Intimacy is another fact of human life and to make some forms into taboo secrets is to deny the reality of our differences.  It is to eliminate one form of survival in a murderous world.  How is the hookup between two men that makes the struggle possible -- even makes it bearable -- any different from any other two various genders sticking together?

"That’s what got you a regular, Rod said. You established patterns. Patterns became routines. Routines meant a sure buck most days of the month, and that’s what kept the lights on."

Since I began to be a little more open about writing with and thinking about Cinematheque, Smash Street Boys, Real Stories Gallery, I get some strange looks from locals.  A few are probably wondering whether they could, um, "make contact" but no more than when I was young and teaching, or when I was with Bob Scriver but not married in a legal way.  When I was clergy one man, a respected school administrator, remarked casually, "I'd like to see what you've got."  Even in the accepted structures and institutions of our lives, sex has become a patterned element that suggests special access, acceptance, a special tie, and some kind of weird transcendence through orgasm.  It's supposed to be a source of meaning.

But as I look at the people here, most of them over fifty, it's a good guess that most haven't had sex for years even though they've been married for decades.  They have nice homes and pickups.  Their children went away and are successful in cities.  

Some people have intimacy with others and some do not.  It is as likely to be intimacy based on drinking, shared history, habit, and the probably legitimate expectation that they won't be surprised.  This means that much intimacy is "same-sex," based on activities like fishing.  For a while there was quilting, but that has faded.

Something similar is true of the rez population just a few miles and a lot of stigma away from here.  Some people are attracted by their fantasies about that and some hate themselves so much for craving sex that offers no solution that they kill their partners.  They are often transients who don't belong anywhere, are carrying bugs of many types, and will not survive.  This village shuts them out.  For the most part.

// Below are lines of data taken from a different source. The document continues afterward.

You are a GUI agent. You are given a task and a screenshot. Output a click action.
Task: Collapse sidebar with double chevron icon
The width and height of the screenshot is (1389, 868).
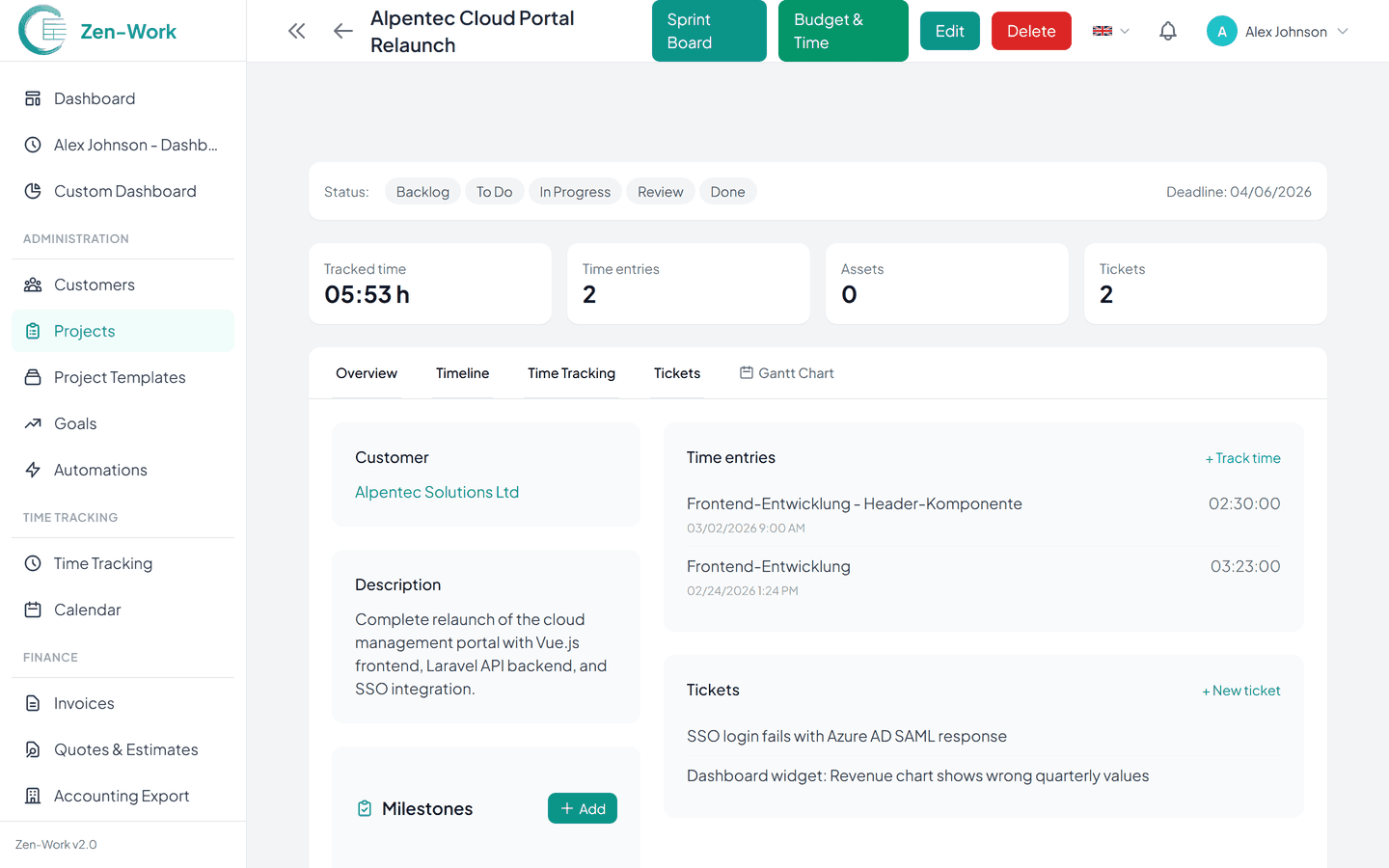pos(296,31)
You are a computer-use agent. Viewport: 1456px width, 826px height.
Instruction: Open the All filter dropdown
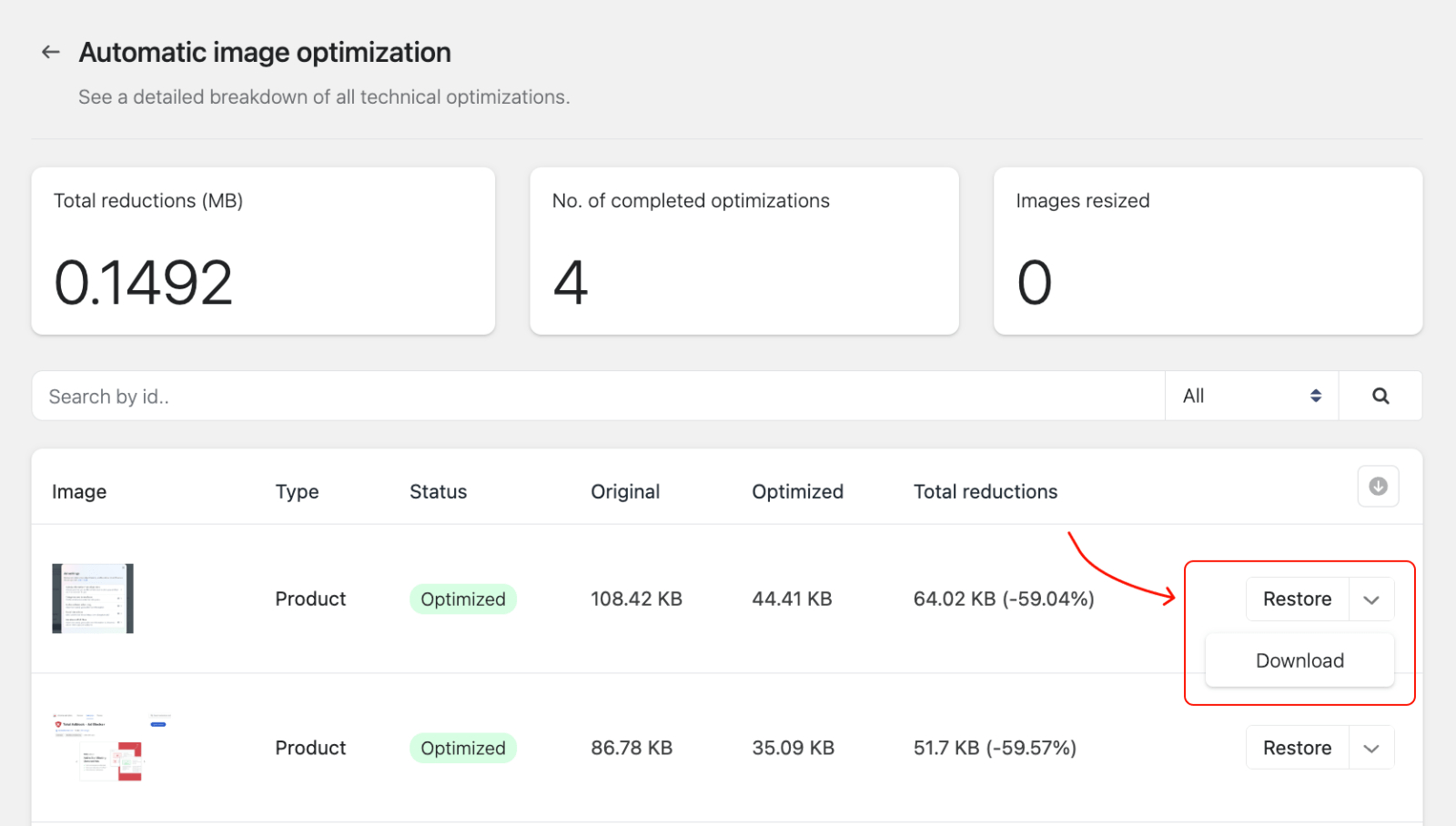pos(1250,396)
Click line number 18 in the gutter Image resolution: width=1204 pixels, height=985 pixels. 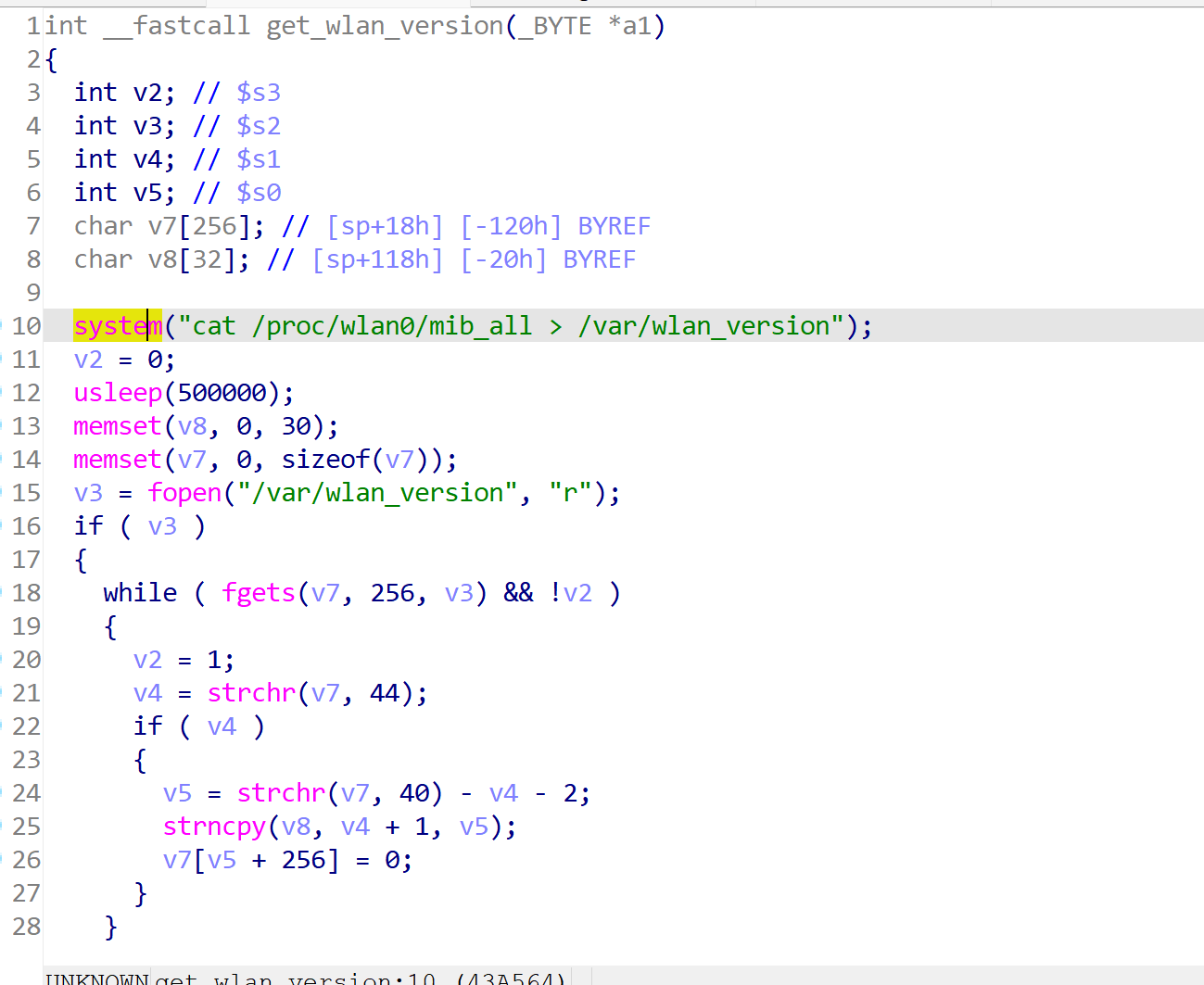(x=26, y=593)
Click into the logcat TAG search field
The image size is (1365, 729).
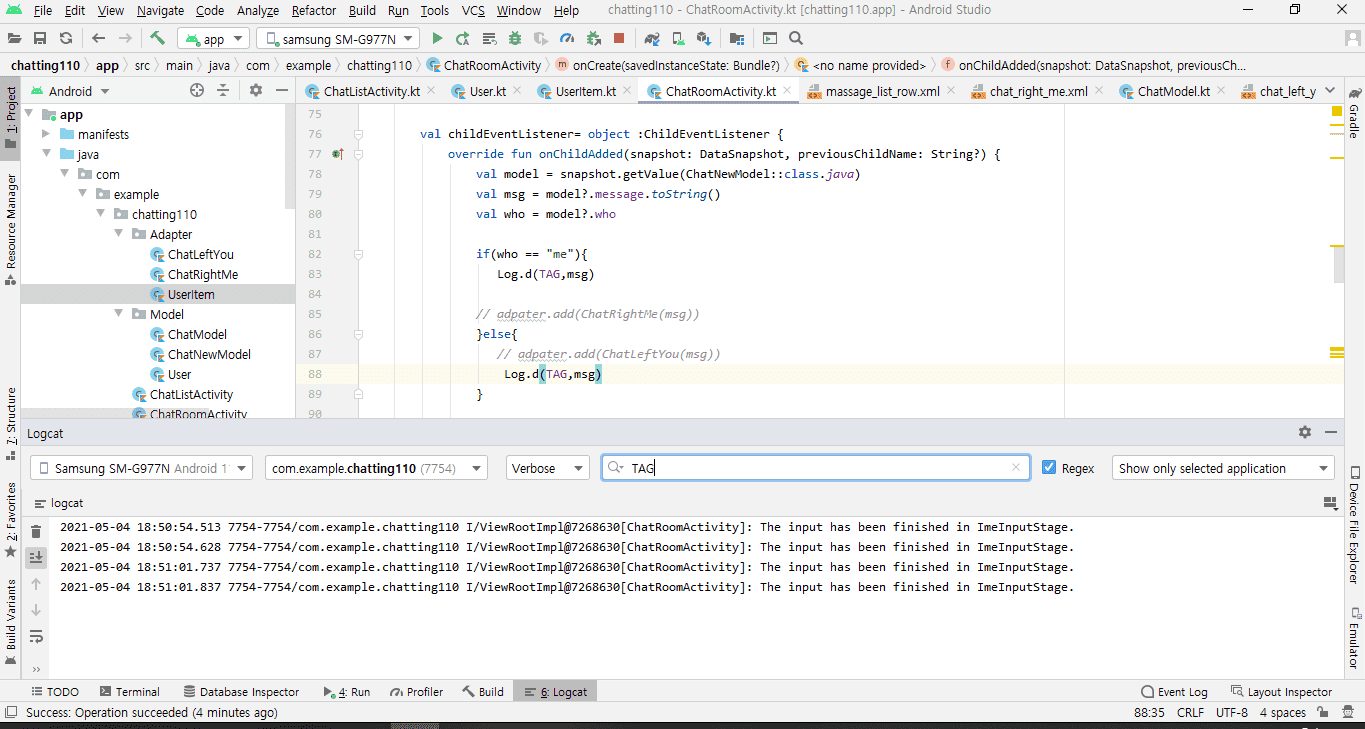pos(820,468)
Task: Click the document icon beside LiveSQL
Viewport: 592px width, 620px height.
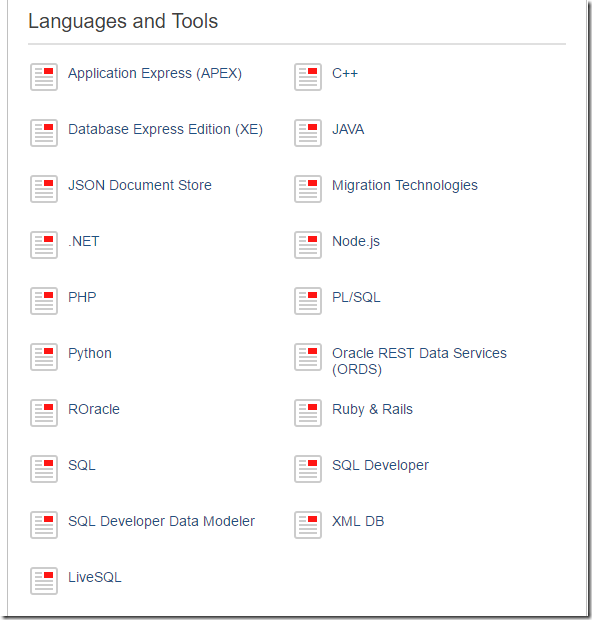Action: 44,581
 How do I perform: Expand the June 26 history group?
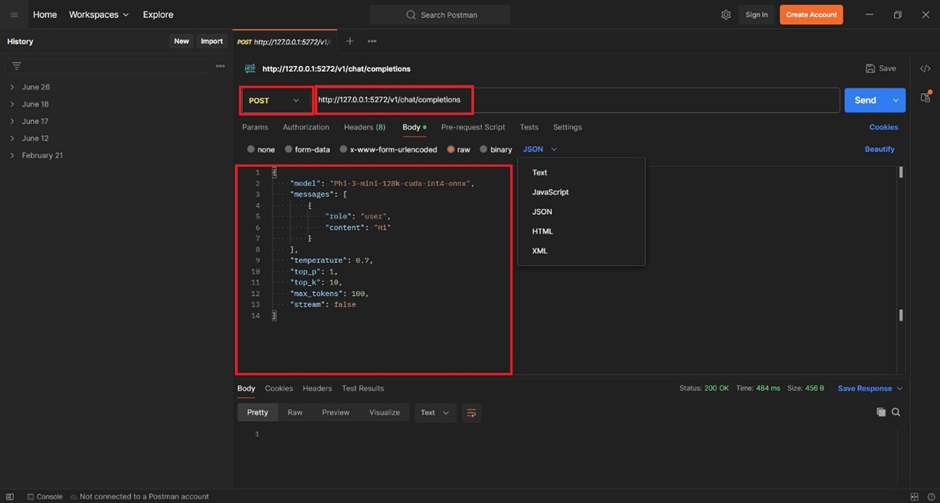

I had funny ideas in the beginning of my clergy career.  (I've stopped calling it "ministerial" since in Canada their government representatives are called ministers and I served congregations on both sides of the line.  Once I told a border official I was a minister and she thought I was a senator so treated me with much more respect and let me through the port unchallenged.) I thought that being clergy would mean I could safely go among strangers, foreigners, criminals and even sexworkers without being in danger.  Now I know better, but it remains true that I can interact through writing without being beat up or infected.

Making contact with writing means a loss of relationship to some degree, although some people are more susceptible to print than others.  What counts is what you do with it, what it gets you to understand.  So Bryan Washington lets us see into one way of life among one kind of male person.  The lesson is as much in sameness as in difference.